If any would doubt the seriousness of excommunication or think nothing of the Church’s solemn declaration of it, note that Jesus indicates that He will recognize the Church’s authoritative declaration: Whatever you bind on earth shall be bound in heaven, and whatever you loose on earth shall be loosed in heaven. Thus, let no one make light of the Church’s solemn declaration in such matters.

Today there is increasing demand for bishops to use this measure more often, especially for those who openly support and help fund abortion. It seems clear from the Scriptures we have surveyed that such a measure can, and at times should, be used at the end of a process such as Jesus describes. If one is directly involved in abortion—either by having one, performing one, paying for one directly, or directly assisting a woman to have one—he or she is automatically (self) excommunicated.

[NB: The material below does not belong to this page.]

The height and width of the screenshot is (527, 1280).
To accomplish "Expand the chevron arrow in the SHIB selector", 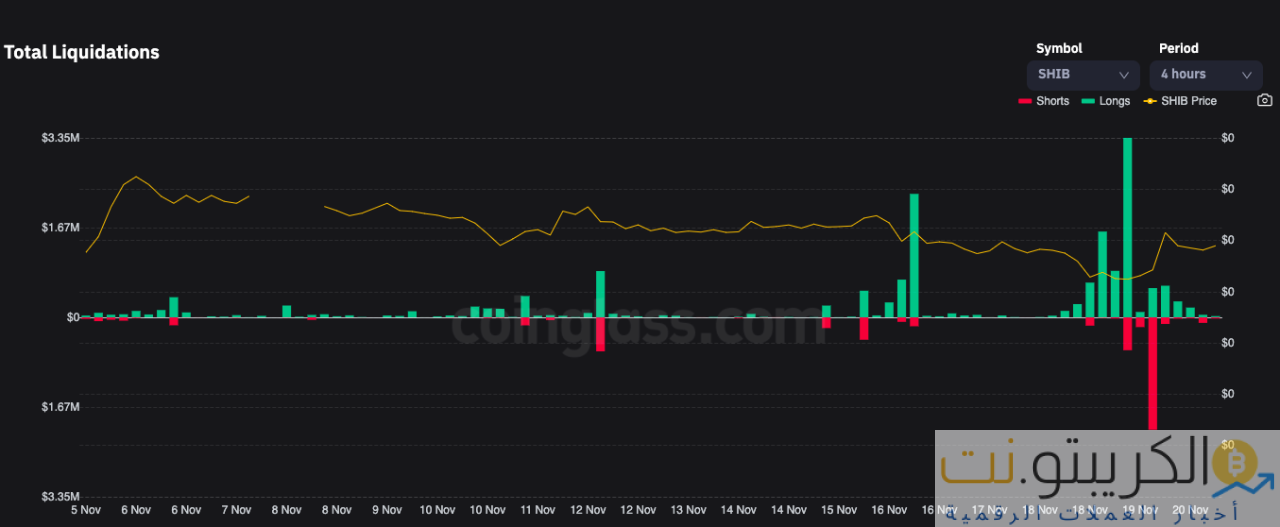I will [1124, 74].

What of “Catholic” politicians and jurists who advance the availability of abortion and vote funding for it? Most (but not all) bishops have made a prudential decision not to make use of this measure for “Catholic” politicians who support abortion (or same-sex “marriage,” for that matter). Most of them say that they are concerned that it would be perceived as a political act rather than a moral shepherding of these wayward souls, and because the action would likely be misinterpreted and falsely portrayed by the media, they consider it unwise to excommunicate.

Bare minimum – It is not my role as a priest to critique bishops on whether or not they choose to excommunicate; bishops must make prudential judgments. At a bare minimum, I would hope that every Catholic (politician or not) who even comes close to procuring an abortion or advancing its availability to others has been privately instructed and warned by his pastor (or bishop in the case of prominent individuals) that if he does not change, and dies unrepentant, he will almost certainly go to Hell. Likewise, those of any prominence who help to advance other serious moral evils should be strongly admonished by pastors/bishops to return to the truth.

It is simply too serious a situation to leave a sinner of this magnitude uninstructed, unrebuked, or in any way unclear as to the gravity of the matter. The sinner should be instructed—yes, warned vividly—to repent at once and to refrain from Holy Communion until confession can be celebrated following true repentance.

IV. POWERAgain, amen, I say to you, if two of you agree on earth about anything for which they are to pray, it shall be granted to them by my heavenly Father.

The Lord is showing here how our unity will bring strength. How can we have unity in the Church if there isn’t agreement on basic moral principles and behavior? Thus fraternal correction not only helps the sinner, it helps the Church by helping to preserve our unity in the truth of the Gospel. Central to the truth that unites us is the moral law of Christ and His Church. Fraternal correction increases our unity and makes us and our prayer stronger.

Sadly, today it is evident that our unity and the power of our prayer as a Church is greatly diminished by the disunity among us and the way in which many continue for too long without being corrected by the Church. We are not a force for change because we are divided on the very truth that is supposed to unite us. Much of our division is further rooted in our failure to teach with clarity and correct the sinner.

Much work and prayer are necessary today to unlock the power of which the Lord speaks in today’s Gospel.